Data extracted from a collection
........

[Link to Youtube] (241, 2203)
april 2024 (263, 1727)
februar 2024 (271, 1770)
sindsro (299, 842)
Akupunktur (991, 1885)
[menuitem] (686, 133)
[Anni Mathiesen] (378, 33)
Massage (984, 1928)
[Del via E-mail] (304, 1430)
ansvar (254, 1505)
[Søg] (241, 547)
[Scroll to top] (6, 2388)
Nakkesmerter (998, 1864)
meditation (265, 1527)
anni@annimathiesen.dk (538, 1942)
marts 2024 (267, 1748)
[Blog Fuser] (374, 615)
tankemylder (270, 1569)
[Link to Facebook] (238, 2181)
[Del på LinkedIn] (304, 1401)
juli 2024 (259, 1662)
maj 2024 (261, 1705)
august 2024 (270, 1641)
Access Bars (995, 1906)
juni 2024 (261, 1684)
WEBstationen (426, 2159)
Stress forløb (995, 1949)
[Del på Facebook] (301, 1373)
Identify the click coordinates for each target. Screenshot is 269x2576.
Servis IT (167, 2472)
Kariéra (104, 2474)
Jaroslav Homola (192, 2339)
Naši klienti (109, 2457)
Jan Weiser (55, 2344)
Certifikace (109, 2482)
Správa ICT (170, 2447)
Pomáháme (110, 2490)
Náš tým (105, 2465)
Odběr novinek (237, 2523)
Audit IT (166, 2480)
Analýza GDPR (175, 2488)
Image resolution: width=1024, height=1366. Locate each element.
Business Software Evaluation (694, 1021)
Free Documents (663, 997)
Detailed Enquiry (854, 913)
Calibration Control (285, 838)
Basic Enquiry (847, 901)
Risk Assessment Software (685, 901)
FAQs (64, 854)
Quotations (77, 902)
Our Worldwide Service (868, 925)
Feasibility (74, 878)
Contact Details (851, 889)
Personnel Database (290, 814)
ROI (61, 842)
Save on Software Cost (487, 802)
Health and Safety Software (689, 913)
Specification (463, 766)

........

§ PROBLEM TO SOLVE: Set down the records above once more, exactly as they stand.

§ OUTPUT BELOW:
[Link to Youtube] (241, 2203)
april 2024 (263, 1727)
februar 2024 (271, 1770)
sindsro (299, 842)
Akupunktur (991, 1885)
[menuitem] (686, 133)
[Anni Mathiesen] (378, 33)
Massage (984, 1928)
[Del via E-mail] (304, 1430)
ansvar (254, 1505)
[Søg] (241, 547)
[Scroll to top] (6, 2388)
Nakkesmerter (998, 1864)
meditation (265, 1527)
anni@annimathiesen.dk (538, 1942)
marts 2024 (267, 1748)
[Blog Fuser] (374, 615)
tankemylder (270, 1569)
[Link to Facebook] (238, 2181)
[Del på LinkedIn] (304, 1401)
juli 2024 (259, 1662)
maj 2024 (261, 1705)
august 2024 (270, 1641)
Access Bars (995, 1906)
juni 2024 (261, 1684)
WEBstationen (426, 2159)
Stress forløb (995, 1949)
[Del på Facebook] (301, 1373)
Identify the click coordinates for each target. Screenshot is 269x2576.
Servis IT (167, 2472)
Kariéra (104, 2474)
Jaroslav Homola (192, 2339)
Naši klienti (109, 2457)
Jan Weiser (55, 2344)
Certifikace (109, 2482)
Správa ICT (170, 2447)
Pomáháme (110, 2490)
Náš tým (105, 2465)
Odběr novinek (237, 2523)
Audit IT (166, 2480)
Analýza GDPR (175, 2488)
Image resolution: width=1024, height=1366. Locate each element.
Business Software Evaluation (694, 1021)
Free Documents (663, 997)
Detailed Enquiry (854, 913)
Calibration Control (285, 838)
Basic Enquiry (847, 901)
Risk Assessment Software (685, 901)
FAQs (64, 854)
Quotations (77, 902)
Our Worldwide Service (868, 925)
Feasibility (74, 878)
Contact Details (851, 889)
Personnel Database (290, 814)
ROI (61, 842)
Save on Software Cost (487, 802)
Health and Safety Software (689, 913)
Specification (463, 766)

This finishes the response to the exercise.